ブラジルは世界屈指の資源輸出国であることから資源価格の上昇や、ブラジル中央銀行による利上げ継続の姿勢が好感され、2021年末の20円60銭台からは4月下旬には27円80銭台まで上昇するなど、年初からの上昇率は一時30%以上に達しました。
しかし、その後は、ブラジルの最大貿易相手国である中国の上海での都市封鎖(ロックダウン)をきっかけとした中国経済に対する不透明感や米長期金利の上昇が意識されたことなどにより、ブラジル・レアルに対する調整圧力が強まり、上昇が頭打ちになっています。
今後の注目点として、10月2日に予定されているブラジル大統領選挙に注目が集まっています。2003年から2010年に大統領を務めた左派のルラ元大統領の返り咲きが有力視されていますが、現職のボルソナロ大統領も劣勢を挽回するため、低所得者層や貧困層などを対象とする社会保障支出の拡充に動いており、バラマキ財政を志向するポピュリズムが必要以上に増大しないかどうかに注目する必要があります。
その他、米国の金融政策も注目するポイントとなります。
すでに2021年3月から2022年8月までの間に累計で11.75%の利上げ(2.00%から13.75%)を実施しています。米国の利上げ加速が想定以上であれば、ブラジル中央銀行は更なる利上げを迫られることになり、景気を下押しする圧力が強まることから、今後の米国の金融政策は注視する必要があります。
また、中国の景気動向や鉄鉱石を中心とした資源価格の動向にも留意する必要があります。
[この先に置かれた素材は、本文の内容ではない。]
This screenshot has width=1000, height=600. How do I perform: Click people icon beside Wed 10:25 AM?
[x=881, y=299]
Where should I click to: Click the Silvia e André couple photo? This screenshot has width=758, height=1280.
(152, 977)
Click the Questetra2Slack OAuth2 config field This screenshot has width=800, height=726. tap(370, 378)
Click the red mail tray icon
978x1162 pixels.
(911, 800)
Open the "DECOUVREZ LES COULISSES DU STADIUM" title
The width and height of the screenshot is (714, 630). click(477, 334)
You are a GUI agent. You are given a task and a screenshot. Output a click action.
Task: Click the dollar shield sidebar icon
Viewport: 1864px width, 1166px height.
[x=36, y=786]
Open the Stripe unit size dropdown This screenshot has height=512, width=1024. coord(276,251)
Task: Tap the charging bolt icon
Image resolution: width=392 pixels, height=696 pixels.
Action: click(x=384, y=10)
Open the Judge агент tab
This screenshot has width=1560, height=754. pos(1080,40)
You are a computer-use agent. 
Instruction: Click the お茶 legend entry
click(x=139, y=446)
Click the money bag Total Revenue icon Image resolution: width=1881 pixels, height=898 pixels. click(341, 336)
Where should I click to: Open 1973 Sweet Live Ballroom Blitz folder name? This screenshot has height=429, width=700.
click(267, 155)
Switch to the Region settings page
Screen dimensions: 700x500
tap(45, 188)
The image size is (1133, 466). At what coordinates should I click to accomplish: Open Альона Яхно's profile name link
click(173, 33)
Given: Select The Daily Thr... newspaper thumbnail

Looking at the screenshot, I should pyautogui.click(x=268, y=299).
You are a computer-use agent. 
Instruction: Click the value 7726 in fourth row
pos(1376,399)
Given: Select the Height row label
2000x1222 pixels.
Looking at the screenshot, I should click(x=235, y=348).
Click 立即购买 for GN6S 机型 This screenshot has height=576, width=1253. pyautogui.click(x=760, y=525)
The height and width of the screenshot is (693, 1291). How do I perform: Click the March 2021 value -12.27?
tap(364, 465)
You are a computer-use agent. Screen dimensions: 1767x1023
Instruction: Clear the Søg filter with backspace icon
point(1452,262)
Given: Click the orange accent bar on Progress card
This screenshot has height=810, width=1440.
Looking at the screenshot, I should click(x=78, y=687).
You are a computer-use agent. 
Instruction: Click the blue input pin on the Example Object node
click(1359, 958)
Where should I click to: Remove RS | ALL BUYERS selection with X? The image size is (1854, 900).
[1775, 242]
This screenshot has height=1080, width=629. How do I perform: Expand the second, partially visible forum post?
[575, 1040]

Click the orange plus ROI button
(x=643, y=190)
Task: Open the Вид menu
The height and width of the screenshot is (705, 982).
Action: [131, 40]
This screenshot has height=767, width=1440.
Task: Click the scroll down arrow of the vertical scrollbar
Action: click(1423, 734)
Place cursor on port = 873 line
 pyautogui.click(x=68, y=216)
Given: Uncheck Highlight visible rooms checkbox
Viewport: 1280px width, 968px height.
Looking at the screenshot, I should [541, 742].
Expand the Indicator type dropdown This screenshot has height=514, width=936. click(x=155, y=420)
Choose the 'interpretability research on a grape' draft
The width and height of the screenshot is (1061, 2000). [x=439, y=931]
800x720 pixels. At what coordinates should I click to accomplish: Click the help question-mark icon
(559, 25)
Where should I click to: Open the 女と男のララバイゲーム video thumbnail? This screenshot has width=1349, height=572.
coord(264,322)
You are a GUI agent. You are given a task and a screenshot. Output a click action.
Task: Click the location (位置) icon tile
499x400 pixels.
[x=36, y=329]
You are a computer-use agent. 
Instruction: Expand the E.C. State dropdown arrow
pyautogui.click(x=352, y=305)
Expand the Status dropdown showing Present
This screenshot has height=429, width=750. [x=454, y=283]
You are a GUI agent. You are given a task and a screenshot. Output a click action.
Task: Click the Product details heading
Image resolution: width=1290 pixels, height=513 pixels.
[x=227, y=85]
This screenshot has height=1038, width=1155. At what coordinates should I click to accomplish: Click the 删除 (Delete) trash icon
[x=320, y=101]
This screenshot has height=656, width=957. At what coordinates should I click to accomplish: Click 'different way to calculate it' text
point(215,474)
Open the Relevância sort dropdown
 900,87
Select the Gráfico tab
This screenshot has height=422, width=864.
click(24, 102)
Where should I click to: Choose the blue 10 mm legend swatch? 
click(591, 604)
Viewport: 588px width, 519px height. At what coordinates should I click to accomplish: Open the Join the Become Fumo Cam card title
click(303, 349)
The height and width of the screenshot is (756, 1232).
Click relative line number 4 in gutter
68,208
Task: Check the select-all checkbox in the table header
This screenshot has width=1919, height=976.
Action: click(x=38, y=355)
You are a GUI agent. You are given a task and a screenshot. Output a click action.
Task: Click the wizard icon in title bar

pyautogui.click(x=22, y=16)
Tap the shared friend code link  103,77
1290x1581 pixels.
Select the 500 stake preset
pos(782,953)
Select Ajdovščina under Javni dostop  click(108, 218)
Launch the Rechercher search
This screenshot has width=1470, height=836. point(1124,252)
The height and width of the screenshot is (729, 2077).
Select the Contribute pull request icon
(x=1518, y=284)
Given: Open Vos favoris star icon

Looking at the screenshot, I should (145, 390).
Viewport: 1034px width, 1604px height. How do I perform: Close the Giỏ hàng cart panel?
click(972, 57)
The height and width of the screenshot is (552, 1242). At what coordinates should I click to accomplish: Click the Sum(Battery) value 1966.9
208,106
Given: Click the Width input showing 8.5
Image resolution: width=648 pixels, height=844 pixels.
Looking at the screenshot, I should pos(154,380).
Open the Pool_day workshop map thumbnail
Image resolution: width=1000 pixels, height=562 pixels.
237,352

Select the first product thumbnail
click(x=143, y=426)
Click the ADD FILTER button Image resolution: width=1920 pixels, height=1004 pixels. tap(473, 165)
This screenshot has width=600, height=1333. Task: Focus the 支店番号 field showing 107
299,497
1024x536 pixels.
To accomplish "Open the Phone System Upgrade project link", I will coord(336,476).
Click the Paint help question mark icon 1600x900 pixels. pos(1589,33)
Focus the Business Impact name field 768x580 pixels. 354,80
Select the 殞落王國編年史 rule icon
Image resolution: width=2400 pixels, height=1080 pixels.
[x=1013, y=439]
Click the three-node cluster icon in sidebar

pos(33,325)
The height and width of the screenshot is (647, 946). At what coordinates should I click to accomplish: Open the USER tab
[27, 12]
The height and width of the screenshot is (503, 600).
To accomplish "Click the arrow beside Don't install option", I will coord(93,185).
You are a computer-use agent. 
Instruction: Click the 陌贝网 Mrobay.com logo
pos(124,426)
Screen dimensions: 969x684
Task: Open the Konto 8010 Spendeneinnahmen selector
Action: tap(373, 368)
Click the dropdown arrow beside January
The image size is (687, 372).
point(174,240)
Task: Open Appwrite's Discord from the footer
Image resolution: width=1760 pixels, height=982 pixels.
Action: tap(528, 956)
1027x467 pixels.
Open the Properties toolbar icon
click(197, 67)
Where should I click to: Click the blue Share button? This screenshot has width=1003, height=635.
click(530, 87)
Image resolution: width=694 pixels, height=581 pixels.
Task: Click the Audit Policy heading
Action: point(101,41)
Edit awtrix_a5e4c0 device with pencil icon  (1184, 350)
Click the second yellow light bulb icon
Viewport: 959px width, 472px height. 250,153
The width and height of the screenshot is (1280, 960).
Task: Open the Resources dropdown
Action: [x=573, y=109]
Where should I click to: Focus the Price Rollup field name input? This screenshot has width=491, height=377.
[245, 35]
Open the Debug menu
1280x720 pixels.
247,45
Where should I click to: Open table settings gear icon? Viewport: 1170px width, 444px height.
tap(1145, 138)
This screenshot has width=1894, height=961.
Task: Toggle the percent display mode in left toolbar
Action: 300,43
ブラジル・レアルを取り巻く環境には、主に次のようなリスク要因があると考えられ、注視する必要があります。
- ブラジル政府の財政赤字および公的債務の高さ、健全化が急務の財政
- 大統領選の行方(ポピュリズム色を強める懸念)
一方で、以下に記したファンダメンタルズがブラジル・レアルを下支えすると考えられます。
- 政策金利の引き上げにより国内の景気は厳しい状況であるにも関わらず、ブラジル中央銀行は物価の安定が確認できるまでは金融引き締めを優先する姿勢を示していること。
- ブラジルは原油の生産量が世界9位(2021年)、鉄鉱石の生産量が世界2位(2019年)と資源大国であることで資源価格の上昇に関して恩恵を比較的受けやすいこと。